§ Task goal
In the entries below, find the line with "Identify the click" and print exactly every line from there up to and including the line with "Already have an account? Log in. (188, 443)", with no other lines.

§ Dataset records
──────

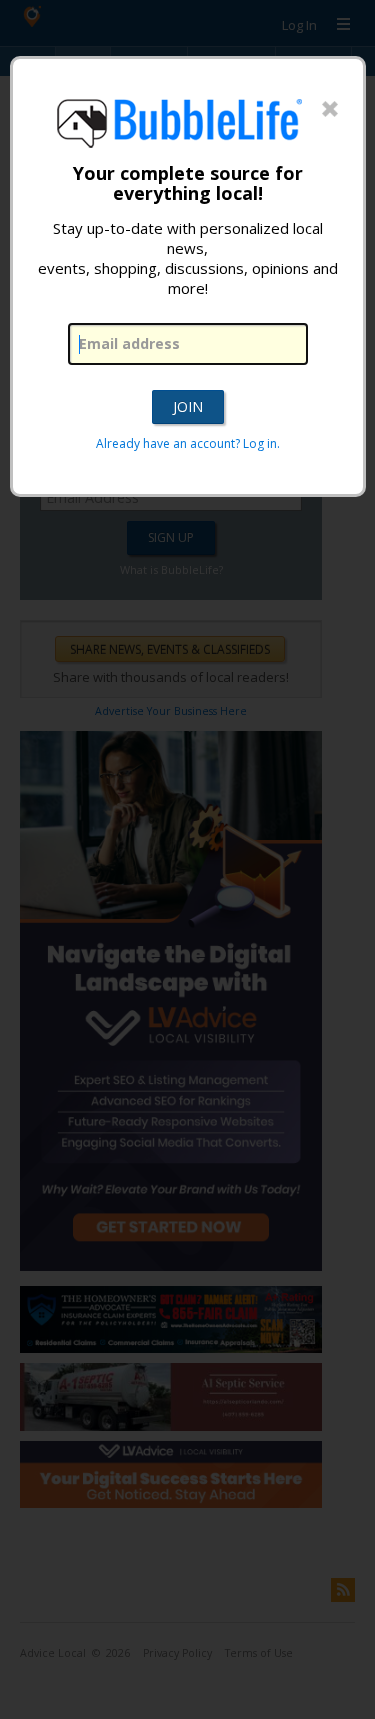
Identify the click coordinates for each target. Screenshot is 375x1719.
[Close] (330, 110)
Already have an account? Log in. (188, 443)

──────

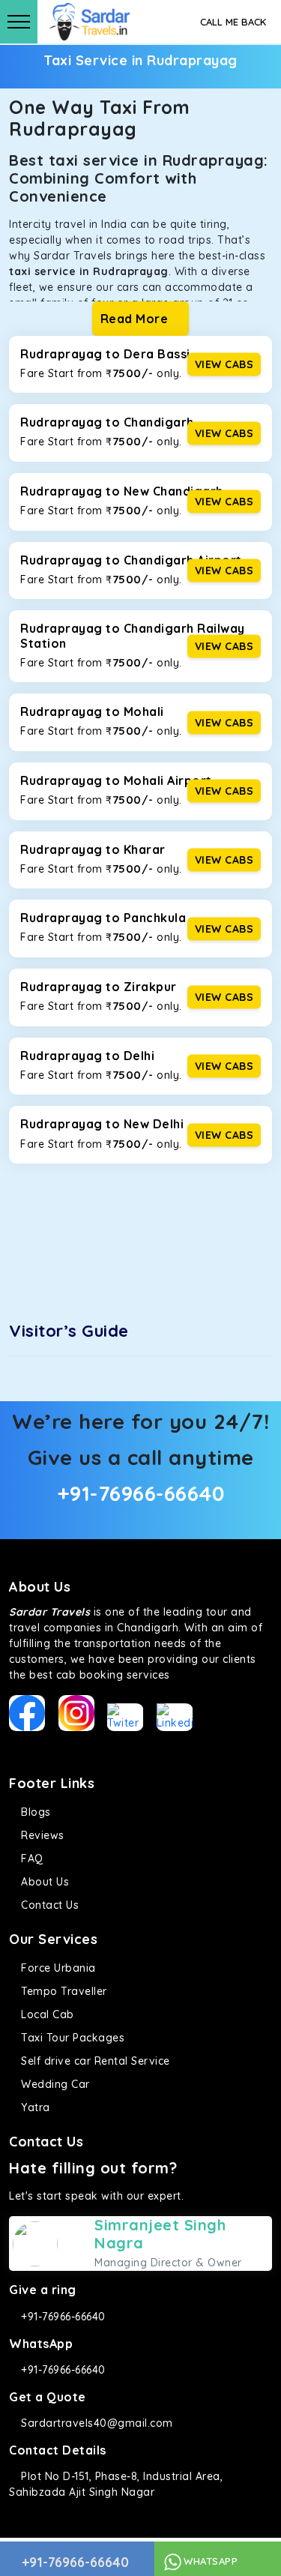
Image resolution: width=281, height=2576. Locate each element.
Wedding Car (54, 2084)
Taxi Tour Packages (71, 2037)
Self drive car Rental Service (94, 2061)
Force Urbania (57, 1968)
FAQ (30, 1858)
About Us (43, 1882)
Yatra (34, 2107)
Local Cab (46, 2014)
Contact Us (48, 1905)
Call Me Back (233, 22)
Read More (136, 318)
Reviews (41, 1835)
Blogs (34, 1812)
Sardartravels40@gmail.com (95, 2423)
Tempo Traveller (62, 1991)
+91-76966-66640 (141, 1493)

──────

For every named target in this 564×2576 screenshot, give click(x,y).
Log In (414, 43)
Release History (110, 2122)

──────

§ Answer to this problem
Identify the click coordinates for each target. Screenshot is 375x1719.
[Close] (330, 110)
Already have an account? Log in. (188, 443)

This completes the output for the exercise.